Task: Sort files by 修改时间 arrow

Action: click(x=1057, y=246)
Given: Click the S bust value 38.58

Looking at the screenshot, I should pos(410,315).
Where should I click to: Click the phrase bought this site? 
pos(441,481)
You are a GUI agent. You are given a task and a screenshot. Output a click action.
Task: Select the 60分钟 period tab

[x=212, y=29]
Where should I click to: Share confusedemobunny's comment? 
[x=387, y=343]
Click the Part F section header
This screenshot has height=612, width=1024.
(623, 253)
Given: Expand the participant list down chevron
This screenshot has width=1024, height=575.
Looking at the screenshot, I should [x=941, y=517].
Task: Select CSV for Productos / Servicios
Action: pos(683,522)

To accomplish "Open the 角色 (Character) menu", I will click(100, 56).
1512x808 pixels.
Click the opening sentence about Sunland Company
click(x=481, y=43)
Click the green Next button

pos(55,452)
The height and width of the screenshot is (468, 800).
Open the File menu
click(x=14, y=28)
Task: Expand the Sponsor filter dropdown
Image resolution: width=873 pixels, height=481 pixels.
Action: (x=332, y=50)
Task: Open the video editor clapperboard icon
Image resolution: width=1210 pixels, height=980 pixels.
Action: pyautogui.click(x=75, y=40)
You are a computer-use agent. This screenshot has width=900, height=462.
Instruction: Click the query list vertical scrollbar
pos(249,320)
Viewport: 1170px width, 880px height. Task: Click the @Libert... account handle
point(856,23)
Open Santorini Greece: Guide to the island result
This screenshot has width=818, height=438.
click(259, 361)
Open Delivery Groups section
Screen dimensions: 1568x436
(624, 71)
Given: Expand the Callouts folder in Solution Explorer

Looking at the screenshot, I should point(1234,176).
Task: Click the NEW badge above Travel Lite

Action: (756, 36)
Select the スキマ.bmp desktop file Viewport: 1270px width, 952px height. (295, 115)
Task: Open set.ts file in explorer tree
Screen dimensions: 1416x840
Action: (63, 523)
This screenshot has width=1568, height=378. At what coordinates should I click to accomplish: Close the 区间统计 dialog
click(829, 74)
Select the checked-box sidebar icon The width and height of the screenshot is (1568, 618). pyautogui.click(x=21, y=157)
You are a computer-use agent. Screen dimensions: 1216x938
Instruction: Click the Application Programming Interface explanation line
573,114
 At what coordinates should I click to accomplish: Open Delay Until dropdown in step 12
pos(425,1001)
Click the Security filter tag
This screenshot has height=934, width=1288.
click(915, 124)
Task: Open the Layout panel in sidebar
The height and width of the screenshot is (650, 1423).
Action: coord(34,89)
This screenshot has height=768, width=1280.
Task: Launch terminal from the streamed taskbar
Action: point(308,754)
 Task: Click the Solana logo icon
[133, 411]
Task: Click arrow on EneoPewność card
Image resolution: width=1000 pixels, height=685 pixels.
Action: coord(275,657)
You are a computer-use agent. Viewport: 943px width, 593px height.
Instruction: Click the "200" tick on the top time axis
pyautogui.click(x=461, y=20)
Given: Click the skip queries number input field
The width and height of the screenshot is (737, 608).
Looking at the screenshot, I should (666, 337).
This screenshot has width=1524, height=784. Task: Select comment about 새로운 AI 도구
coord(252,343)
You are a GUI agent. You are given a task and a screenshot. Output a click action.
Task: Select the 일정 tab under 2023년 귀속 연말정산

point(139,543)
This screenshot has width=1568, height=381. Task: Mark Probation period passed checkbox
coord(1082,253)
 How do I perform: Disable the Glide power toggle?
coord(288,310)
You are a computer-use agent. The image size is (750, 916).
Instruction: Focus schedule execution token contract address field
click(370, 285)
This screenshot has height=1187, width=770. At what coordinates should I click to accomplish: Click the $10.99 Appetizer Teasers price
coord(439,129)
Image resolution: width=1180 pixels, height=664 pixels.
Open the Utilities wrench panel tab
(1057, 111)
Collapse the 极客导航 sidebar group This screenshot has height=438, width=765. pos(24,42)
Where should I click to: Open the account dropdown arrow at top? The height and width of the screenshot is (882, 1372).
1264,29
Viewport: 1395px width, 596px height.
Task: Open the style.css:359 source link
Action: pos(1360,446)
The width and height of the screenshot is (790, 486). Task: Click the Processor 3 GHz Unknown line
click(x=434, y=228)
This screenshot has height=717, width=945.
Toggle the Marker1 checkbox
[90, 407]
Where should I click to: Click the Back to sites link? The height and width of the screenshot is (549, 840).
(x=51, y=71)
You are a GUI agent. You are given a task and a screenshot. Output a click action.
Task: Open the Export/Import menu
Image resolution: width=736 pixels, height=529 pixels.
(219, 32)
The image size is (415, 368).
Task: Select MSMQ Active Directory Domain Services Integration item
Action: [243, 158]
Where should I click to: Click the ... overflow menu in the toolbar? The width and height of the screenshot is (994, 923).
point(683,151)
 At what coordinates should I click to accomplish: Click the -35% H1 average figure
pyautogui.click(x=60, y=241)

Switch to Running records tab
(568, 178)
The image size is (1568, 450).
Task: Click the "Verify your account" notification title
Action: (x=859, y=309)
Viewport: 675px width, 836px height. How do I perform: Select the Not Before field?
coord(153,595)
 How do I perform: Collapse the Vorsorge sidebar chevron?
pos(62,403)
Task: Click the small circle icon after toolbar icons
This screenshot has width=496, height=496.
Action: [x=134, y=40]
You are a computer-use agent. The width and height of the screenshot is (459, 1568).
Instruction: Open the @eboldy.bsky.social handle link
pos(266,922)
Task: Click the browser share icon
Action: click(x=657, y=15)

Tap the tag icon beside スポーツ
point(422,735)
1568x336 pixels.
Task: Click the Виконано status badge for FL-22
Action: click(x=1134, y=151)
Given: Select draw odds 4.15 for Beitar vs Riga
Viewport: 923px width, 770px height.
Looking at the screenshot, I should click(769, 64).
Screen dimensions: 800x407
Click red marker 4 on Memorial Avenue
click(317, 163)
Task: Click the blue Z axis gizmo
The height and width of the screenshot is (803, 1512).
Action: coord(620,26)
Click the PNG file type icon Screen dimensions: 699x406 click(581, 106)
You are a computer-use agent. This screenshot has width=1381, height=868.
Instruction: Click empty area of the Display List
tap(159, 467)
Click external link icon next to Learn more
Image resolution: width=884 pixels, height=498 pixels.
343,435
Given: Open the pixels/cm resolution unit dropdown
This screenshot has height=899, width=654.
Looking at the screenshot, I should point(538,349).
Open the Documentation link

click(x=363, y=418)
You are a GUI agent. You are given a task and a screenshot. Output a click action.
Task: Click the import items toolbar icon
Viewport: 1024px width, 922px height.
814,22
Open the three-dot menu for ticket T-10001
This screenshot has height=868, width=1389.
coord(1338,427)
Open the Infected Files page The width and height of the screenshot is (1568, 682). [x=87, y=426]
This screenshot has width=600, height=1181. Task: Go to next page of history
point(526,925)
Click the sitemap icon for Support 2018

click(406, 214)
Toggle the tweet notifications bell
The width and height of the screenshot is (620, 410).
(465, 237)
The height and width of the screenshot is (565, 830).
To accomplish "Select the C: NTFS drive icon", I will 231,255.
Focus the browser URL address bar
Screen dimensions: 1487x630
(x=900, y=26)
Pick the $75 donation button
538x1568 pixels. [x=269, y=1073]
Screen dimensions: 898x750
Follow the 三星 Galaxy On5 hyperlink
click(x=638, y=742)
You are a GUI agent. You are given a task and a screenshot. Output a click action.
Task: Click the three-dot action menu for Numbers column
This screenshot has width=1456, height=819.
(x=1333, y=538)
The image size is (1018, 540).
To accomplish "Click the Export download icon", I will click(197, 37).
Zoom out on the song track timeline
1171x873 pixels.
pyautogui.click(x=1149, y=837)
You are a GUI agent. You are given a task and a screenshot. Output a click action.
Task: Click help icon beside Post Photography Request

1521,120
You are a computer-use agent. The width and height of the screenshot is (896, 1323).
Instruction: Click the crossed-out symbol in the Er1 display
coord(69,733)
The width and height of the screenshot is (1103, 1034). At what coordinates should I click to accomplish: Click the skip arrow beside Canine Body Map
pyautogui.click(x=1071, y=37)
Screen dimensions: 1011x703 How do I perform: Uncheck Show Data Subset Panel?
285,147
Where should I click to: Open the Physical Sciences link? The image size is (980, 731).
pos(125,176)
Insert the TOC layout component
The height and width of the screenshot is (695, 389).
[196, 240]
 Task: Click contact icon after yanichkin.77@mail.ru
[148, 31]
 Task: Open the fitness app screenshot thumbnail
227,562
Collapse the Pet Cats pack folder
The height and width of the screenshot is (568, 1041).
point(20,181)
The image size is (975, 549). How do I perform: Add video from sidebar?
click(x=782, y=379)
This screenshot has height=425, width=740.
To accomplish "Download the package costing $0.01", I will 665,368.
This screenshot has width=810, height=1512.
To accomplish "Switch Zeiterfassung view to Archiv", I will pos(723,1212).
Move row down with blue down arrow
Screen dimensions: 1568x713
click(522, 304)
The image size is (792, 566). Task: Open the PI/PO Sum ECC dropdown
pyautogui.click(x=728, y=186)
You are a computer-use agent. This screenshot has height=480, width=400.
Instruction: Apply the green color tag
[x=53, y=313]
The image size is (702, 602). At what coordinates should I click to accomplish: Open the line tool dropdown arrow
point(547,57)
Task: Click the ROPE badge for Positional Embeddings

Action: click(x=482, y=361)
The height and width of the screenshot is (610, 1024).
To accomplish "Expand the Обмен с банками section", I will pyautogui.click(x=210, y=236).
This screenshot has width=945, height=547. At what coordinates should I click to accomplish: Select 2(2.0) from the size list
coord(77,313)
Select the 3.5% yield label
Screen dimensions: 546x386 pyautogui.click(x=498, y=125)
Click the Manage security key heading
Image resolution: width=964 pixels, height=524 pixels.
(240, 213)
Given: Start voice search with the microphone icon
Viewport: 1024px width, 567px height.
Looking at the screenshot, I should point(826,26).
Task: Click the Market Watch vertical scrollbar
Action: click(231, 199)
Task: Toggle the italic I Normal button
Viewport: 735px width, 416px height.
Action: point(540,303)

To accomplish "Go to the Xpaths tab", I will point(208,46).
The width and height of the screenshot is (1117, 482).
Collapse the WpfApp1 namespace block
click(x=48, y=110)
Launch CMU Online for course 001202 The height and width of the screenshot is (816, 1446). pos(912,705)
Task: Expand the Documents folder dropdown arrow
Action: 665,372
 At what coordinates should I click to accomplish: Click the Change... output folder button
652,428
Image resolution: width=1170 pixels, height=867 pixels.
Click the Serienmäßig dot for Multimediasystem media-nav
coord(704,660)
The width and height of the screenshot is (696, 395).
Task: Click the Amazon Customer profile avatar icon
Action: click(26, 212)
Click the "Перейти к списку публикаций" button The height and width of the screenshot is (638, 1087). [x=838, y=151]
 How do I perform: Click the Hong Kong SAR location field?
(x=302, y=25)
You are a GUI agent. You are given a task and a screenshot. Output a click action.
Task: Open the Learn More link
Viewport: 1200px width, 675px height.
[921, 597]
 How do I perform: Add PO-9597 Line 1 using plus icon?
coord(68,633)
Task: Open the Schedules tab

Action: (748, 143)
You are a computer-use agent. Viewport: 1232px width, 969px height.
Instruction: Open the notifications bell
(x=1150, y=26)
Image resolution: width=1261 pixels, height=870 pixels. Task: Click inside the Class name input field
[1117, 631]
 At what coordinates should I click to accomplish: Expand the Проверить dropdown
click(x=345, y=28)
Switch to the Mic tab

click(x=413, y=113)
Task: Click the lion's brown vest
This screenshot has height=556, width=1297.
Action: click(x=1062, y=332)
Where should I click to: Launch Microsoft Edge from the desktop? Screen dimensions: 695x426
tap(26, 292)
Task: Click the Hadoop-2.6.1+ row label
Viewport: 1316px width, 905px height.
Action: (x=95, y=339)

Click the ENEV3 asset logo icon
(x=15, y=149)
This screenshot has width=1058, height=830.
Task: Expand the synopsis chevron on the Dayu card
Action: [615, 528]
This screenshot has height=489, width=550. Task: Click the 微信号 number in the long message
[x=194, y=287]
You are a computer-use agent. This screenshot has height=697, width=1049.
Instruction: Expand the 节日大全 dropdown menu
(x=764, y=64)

What is being asked: Every line in the data that holds "Export" should be copied out.

Result:
Task: Open the Export/Import menu
To accomplish "Click the Export download icon", I will click(197, 37).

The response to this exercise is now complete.